# Exercise directions
Convert the entries below into a Markdown table with the columns Number and Entry line, one row per line. Start at the line containing "The width and height of the screenshot is (1318, 741)." and end at the line containing "Pan tool is located at coordinates (31, 447).", and leave out blank lines.

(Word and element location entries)
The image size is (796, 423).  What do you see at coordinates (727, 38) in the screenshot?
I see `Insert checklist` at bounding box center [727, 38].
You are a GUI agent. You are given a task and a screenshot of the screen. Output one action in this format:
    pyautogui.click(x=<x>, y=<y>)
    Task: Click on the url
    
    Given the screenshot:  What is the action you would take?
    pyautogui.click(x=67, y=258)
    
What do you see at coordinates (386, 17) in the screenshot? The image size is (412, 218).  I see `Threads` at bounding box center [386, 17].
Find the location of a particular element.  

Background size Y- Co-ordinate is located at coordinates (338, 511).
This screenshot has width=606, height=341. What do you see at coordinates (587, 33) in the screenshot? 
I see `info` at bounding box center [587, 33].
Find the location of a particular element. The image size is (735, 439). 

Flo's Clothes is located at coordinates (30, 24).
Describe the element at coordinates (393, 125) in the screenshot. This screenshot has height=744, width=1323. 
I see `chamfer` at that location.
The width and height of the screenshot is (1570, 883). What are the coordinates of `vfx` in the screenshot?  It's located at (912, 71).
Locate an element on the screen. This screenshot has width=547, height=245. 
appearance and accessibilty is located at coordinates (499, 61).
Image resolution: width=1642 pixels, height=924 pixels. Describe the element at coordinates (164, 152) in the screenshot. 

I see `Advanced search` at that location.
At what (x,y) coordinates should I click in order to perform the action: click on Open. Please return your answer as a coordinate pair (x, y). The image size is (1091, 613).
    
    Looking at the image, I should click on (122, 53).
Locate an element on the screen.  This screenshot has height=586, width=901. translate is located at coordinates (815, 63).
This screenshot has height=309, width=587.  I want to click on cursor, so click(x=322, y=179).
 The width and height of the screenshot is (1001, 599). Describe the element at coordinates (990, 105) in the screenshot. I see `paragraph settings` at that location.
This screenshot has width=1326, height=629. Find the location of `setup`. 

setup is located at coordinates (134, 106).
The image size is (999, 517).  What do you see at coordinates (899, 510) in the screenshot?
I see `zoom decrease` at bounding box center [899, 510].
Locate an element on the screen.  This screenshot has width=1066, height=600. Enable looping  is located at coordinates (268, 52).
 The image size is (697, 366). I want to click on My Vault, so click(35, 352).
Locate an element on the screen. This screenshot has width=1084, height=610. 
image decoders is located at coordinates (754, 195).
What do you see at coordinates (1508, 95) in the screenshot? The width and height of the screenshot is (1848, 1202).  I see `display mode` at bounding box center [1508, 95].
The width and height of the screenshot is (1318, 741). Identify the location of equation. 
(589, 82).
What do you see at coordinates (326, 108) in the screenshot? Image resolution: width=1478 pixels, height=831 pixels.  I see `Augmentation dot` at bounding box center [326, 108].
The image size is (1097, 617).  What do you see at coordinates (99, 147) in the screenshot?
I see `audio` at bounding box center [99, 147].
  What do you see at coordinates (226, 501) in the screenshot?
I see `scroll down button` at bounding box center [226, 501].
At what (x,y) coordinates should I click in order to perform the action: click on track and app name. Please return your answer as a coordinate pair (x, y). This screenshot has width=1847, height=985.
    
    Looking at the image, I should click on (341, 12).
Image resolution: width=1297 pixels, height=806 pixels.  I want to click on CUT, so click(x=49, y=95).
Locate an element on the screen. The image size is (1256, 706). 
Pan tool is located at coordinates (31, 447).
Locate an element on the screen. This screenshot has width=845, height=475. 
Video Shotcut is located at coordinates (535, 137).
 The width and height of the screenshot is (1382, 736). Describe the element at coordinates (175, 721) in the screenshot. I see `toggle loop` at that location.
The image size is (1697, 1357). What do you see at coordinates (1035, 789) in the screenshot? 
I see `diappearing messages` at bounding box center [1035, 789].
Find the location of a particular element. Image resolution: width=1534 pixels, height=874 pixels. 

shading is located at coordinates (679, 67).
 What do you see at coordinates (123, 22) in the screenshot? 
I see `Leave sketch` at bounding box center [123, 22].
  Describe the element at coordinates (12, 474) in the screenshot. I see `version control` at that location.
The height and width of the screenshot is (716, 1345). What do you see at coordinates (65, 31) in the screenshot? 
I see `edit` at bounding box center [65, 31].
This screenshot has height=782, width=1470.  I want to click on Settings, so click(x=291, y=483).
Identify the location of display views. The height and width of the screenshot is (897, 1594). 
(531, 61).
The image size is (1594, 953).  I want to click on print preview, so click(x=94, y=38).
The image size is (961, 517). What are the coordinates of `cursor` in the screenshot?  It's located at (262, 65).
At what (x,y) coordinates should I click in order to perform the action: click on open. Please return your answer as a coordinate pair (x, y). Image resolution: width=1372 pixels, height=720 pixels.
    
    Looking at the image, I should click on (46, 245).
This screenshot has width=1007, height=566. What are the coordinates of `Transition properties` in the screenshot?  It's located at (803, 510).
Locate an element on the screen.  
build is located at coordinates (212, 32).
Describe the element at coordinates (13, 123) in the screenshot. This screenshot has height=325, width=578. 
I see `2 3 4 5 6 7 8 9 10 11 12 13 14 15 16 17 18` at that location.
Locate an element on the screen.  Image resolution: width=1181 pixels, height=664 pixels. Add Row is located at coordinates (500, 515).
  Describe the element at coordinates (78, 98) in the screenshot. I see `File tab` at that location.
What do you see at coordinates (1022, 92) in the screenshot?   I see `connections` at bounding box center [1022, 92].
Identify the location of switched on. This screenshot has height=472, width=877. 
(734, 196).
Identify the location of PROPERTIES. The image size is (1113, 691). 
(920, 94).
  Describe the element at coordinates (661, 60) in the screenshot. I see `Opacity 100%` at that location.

# Written answer
| Number | Entry line |
|---|---|
| 1 | The width and height of the screenshot is (1318, 741). Identify the location of equation.  |
| 2 | (589, 82). |
| 3 | What do you see at coordinates (326, 108) in the screenshot? Image resolution: width=1478 pixels, height=831 pixels.  I see `Augmentation dot` at bounding box center [326, 108]. |
| 4 | The image size is (1097, 617).  What do you see at coordinates (99, 147) in the screenshot? |
| 5 | I see `audio` at bounding box center [99, 147]. |
| 6 |   What do you see at coordinates (226, 501) in the screenshot? |
| 7 | I see `scroll down button` at bounding box center [226, 501]. |
| 8 | At what (x,y) coordinates should I click in order to perform the action: click on track and app name. Please return your answer as a coordinate pair (x, y). This screenshot has width=1847, height=985. |
| 9 |     Looking at the image, I should click on (341, 12). |
| 10 | Image resolution: width=1297 pixels, height=806 pixels.  I want to click on CUT, so click(x=49, y=95). |
| 11 | Locate an element on the screen. The image size is (1256, 706).  |
| 12 | Pan tool is located at coordinates (31, 447). |